USD/JPY has posted gains in the Wednesday session. In North American trade, the pair is trading at 110.63, up 0.45% on the day. The pair has posted two straight winning days, and is up 2.0% this week. On the release front, Japanese data beat expectations, but this was not enough to stem the dollar’s rally. The BSI Manufacturing Index jumped 9.4 points in the second quarter, its strongest reading in two years. Japanese PPI improved to 2.9%, just shy of the estimate of 3.0%. In the US, inflation numbers improved in August, but fell short of the estimates. PPI improved to 0.2%, shy of the estimate of 0.3%. As well, Core CPI gained 0.1%, short of the forecast of 0.2%. On Thursday, we’ll get a look at US CPI and unemployment claims.
The yen continues to lose ground, as investors have quickly put the Korean hot spot behind them, at least for the time being. In recent weeks, risk appetite has waned, as North Korea as inflamed tensions by firing missiles over Japan and testing nuclear devices, much to the consternation of the US, Japan and South Korea. As a safe-haven asset, we could see investors quickly return to the reliable yen if the war of words between US President Trump and North Korean President Kim Jong-un escalates. If the uneasy calm between North Korea and South Korea continues, the dollar could punch above the 111 level, which was last reached in August.

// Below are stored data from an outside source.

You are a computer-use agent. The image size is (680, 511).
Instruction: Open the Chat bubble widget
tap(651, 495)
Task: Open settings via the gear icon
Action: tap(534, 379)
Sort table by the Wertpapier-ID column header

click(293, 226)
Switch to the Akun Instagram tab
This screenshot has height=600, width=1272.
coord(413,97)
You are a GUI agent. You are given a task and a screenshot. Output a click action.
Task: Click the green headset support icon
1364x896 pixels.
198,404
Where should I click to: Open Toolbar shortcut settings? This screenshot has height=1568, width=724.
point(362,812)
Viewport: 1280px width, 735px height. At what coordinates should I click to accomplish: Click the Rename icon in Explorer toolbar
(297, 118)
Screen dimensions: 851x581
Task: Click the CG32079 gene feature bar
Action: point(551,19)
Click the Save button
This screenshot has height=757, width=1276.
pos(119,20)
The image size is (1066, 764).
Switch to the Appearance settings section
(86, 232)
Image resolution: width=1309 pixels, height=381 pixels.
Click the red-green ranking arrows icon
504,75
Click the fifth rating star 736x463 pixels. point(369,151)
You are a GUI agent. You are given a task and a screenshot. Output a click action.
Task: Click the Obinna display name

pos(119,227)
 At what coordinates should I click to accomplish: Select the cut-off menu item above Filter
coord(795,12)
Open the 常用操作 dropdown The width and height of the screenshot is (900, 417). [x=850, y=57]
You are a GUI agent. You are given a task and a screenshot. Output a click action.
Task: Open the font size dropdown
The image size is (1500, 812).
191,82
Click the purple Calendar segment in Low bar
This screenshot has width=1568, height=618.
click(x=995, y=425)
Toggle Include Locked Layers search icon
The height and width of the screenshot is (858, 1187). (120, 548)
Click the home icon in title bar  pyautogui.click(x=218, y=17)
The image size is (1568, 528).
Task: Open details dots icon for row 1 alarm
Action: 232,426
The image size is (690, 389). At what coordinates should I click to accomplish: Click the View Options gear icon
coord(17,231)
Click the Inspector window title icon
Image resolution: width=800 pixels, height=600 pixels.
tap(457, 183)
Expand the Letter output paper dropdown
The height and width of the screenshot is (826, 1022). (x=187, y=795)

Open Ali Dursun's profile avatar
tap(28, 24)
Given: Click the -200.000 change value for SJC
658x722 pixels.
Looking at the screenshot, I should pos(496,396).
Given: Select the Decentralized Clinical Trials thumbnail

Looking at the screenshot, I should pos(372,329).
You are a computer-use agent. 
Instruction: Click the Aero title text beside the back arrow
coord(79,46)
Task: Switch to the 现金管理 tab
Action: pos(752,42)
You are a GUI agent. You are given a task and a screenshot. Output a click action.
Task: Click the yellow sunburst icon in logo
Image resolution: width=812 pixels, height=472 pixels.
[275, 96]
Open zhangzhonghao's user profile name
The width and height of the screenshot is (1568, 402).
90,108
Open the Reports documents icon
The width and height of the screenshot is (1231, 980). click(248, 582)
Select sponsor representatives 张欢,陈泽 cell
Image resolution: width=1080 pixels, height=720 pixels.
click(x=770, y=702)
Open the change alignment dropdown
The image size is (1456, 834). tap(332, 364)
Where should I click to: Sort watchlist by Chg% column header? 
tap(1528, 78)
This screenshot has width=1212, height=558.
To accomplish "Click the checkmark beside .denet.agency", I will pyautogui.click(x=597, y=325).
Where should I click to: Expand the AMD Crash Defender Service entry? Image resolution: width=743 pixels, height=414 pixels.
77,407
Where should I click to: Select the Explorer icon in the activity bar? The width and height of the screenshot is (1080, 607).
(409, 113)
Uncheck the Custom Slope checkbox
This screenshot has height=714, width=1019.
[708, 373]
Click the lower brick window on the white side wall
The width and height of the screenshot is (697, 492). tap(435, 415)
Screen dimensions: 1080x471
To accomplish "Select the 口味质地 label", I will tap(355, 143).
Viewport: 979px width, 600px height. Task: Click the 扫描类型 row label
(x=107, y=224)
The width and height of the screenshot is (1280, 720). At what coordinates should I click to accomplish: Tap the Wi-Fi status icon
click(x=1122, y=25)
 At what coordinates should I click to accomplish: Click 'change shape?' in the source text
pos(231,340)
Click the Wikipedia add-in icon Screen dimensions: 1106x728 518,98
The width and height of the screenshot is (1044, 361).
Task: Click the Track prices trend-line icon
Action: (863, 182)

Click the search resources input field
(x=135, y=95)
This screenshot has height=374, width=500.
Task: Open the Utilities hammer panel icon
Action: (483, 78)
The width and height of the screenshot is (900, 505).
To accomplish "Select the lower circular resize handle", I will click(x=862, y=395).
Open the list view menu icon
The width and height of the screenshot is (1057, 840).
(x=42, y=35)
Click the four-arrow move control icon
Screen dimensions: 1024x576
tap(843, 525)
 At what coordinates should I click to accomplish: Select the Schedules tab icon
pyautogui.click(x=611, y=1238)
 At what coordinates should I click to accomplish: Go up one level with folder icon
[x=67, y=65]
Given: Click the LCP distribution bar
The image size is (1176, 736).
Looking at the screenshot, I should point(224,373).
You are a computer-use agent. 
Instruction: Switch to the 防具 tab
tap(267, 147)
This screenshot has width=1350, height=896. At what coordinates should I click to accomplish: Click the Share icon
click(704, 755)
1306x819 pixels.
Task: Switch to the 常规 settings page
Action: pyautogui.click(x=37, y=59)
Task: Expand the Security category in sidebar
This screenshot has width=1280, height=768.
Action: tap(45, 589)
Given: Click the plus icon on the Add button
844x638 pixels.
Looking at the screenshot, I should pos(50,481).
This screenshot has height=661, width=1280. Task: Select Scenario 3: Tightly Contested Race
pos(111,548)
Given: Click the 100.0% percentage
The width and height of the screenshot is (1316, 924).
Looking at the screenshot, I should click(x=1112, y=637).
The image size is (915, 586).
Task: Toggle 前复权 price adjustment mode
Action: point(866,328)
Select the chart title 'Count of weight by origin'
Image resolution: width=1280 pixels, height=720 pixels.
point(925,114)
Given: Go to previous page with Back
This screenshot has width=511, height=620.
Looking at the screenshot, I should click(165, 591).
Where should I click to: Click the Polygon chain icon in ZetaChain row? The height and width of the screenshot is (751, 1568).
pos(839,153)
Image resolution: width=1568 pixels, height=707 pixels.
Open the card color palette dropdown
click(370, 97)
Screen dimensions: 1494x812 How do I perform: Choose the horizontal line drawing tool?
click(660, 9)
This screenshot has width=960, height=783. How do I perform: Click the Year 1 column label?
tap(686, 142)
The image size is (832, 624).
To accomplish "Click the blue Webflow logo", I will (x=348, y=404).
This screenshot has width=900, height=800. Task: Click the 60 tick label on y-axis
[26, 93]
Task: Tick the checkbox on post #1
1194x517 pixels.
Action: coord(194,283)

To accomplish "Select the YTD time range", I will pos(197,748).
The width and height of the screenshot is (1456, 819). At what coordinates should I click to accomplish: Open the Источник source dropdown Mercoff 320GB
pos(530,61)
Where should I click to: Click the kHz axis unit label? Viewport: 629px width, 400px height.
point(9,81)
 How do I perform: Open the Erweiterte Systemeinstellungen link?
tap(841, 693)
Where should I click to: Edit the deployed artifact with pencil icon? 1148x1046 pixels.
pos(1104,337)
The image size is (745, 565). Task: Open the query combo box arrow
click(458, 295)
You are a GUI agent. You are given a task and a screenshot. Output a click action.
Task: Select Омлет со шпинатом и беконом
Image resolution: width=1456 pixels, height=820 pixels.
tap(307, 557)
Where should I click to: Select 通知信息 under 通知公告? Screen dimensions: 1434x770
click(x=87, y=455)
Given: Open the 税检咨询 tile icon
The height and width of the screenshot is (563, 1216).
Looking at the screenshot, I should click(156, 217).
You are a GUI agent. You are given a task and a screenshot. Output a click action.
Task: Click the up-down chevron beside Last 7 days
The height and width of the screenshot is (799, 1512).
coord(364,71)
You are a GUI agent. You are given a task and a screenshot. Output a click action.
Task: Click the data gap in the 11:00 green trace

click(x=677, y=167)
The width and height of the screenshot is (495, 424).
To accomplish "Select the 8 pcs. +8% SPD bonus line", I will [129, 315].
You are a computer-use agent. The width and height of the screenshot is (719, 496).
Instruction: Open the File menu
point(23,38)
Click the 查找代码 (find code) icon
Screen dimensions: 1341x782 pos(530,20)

Despite a strong economy, US inflation levels remain stubbornly weak, well below the Federal Reserve’s inflation target of 2.0%. This was underscored on Wednesday, as PPI and Core PPI missed their estimates in August, although both releases did rebound compared to the July readings. The US labor market remains very strong, but wage pressure has been limited, despite the fact that many businesses cannot fill job openings. Weak inflation has hampered the Fed’s plans to raise interest rates a third time this year, and the odds of a December rate hike are currently pegged at 41%, as the markets are increasingly doubtful that the Fed will make a move before next year. If the August CPI numbers beat expectations, the likelihood of a December hike should move closer to 50%.